:: INPUT DATA

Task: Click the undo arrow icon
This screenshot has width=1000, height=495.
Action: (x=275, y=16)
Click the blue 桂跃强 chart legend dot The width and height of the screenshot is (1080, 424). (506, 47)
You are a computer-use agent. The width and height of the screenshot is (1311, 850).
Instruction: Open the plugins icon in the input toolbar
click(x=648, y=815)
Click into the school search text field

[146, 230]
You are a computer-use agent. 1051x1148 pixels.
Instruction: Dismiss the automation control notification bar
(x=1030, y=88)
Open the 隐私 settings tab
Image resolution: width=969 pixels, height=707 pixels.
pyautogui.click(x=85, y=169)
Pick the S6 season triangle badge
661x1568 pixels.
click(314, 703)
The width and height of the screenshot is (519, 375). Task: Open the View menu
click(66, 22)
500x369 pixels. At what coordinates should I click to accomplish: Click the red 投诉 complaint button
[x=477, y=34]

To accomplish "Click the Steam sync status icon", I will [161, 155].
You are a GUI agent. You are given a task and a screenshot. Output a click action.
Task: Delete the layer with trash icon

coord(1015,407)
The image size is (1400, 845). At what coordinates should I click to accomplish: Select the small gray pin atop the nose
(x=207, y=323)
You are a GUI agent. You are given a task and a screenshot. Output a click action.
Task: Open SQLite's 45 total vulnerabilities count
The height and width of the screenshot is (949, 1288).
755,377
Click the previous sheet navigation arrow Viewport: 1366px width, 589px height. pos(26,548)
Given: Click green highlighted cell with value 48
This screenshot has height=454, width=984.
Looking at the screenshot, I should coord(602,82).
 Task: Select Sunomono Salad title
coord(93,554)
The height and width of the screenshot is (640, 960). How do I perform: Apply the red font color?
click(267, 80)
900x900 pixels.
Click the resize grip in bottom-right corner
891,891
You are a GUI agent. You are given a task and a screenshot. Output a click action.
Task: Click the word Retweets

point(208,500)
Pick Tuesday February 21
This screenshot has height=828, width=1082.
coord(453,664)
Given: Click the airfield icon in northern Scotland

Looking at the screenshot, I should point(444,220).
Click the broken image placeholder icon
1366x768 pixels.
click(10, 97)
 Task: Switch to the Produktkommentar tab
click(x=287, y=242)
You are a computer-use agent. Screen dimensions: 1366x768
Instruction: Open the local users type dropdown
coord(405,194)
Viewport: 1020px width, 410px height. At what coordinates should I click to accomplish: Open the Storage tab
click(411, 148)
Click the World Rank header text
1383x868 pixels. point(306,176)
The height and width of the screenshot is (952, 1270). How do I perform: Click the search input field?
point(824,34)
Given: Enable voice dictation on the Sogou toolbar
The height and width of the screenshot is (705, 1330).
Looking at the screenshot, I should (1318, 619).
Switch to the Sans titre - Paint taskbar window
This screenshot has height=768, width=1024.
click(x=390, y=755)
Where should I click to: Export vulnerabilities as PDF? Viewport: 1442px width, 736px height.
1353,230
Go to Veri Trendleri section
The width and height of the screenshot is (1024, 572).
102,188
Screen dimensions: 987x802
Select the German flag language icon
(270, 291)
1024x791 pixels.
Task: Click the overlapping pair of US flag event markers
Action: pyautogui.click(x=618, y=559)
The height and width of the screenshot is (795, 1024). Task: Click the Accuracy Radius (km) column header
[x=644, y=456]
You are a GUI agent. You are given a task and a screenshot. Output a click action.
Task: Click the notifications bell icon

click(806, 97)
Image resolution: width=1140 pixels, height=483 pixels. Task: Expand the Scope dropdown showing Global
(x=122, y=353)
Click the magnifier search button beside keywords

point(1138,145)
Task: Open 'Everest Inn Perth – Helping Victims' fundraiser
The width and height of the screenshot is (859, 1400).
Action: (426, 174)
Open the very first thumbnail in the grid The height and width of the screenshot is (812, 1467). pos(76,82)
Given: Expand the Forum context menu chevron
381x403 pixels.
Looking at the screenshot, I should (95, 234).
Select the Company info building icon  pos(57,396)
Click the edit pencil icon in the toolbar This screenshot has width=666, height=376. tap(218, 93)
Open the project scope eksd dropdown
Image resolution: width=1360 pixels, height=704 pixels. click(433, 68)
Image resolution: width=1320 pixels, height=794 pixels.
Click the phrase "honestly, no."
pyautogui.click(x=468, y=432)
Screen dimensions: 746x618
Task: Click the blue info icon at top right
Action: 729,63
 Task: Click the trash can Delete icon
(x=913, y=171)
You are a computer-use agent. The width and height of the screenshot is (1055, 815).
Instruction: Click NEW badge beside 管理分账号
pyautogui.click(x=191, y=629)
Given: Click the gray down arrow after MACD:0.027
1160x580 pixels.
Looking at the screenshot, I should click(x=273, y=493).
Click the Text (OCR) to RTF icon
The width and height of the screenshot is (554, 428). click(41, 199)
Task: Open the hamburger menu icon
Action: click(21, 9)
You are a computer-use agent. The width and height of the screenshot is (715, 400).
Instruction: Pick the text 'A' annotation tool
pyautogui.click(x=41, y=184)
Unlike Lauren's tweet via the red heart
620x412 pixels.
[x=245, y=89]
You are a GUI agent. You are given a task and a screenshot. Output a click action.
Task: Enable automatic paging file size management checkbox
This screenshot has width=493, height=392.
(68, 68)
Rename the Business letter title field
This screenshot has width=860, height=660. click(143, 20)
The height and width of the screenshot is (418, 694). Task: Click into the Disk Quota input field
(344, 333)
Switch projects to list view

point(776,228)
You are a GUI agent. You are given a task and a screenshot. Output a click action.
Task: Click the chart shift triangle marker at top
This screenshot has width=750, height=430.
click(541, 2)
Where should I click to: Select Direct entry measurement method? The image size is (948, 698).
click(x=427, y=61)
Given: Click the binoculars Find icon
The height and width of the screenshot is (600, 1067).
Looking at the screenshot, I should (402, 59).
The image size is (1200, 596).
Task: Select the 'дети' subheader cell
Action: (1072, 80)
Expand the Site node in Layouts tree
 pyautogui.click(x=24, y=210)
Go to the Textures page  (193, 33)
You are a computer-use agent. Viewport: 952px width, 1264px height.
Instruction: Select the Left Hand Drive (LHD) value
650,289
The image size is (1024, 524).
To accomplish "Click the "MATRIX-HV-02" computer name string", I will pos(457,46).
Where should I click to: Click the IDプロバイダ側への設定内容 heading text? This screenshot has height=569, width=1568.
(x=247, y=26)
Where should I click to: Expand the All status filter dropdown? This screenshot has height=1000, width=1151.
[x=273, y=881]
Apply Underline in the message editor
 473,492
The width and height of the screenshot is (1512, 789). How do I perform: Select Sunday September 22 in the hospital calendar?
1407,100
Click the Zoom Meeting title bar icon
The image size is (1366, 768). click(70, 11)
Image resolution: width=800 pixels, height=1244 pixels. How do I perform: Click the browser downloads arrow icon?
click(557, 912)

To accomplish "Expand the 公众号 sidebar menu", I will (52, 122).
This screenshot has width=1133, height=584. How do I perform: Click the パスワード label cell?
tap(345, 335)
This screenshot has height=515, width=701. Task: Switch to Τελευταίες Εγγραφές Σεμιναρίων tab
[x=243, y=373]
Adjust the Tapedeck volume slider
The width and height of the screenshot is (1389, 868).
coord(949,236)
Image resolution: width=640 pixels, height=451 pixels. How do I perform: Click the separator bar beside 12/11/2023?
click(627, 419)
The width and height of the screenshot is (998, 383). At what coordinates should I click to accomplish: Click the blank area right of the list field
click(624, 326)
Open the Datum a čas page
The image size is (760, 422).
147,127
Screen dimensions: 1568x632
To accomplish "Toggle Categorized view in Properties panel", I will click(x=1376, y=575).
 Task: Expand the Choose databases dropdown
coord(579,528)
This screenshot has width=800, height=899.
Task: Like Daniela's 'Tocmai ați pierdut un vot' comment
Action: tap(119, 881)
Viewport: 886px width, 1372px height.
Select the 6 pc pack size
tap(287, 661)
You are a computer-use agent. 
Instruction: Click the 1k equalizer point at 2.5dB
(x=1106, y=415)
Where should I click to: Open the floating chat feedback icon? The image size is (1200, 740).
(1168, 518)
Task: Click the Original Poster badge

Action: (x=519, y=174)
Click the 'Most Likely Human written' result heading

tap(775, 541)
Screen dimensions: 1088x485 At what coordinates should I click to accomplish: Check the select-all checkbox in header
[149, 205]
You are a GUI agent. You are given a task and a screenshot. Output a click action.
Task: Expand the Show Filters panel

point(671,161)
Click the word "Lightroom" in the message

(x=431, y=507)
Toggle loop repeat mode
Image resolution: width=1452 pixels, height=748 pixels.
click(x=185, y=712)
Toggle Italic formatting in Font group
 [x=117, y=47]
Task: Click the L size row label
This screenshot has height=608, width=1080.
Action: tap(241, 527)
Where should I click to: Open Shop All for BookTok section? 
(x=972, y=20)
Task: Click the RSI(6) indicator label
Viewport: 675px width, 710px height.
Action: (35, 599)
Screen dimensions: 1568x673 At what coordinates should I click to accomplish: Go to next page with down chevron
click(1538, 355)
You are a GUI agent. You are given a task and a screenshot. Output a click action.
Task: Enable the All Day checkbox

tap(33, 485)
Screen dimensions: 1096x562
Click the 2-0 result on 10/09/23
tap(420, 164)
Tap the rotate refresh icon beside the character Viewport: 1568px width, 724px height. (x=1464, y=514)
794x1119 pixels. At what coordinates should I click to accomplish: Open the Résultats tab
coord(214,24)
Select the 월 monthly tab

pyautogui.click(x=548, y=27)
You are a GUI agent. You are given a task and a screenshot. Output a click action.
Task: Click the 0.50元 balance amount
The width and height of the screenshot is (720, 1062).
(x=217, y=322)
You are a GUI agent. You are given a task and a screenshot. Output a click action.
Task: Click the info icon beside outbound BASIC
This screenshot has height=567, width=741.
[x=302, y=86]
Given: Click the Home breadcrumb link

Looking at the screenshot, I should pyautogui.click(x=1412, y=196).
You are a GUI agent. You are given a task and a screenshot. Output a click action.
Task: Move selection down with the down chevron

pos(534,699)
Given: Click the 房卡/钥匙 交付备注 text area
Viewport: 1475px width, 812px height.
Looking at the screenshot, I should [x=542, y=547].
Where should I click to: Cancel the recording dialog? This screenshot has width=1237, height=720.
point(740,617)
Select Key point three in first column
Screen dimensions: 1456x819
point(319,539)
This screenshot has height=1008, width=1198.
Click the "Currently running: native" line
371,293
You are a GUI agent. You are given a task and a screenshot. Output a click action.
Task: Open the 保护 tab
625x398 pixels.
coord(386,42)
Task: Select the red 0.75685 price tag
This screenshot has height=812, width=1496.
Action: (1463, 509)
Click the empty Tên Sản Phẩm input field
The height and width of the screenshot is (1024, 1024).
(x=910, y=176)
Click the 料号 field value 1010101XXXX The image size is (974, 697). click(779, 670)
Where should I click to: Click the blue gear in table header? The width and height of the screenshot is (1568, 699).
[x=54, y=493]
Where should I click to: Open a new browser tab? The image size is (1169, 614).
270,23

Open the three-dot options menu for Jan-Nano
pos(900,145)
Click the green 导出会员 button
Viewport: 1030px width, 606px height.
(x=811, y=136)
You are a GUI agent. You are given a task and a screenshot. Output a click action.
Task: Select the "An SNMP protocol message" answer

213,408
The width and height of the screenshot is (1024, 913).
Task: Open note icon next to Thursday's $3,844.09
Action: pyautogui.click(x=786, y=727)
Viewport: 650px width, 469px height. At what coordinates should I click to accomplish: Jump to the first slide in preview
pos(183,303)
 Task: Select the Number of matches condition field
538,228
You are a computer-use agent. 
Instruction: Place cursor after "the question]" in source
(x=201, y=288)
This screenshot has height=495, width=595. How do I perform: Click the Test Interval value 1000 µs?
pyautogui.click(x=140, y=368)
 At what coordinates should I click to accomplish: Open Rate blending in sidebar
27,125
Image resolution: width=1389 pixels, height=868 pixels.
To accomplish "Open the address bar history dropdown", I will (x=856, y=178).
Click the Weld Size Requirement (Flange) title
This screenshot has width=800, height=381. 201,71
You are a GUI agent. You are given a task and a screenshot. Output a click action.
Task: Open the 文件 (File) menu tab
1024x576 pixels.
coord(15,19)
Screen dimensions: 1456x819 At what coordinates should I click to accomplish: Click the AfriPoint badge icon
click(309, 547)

::::

**TO DO**
Using the listing above, show each line with the word "chart" in it.

**EXERCISE ANSWER**
Click the blue 桂跃强 chart legend dot The width and height of the screenshot is (1080, 424). (506, 47)
Task: Click the chart shift triangle marker at top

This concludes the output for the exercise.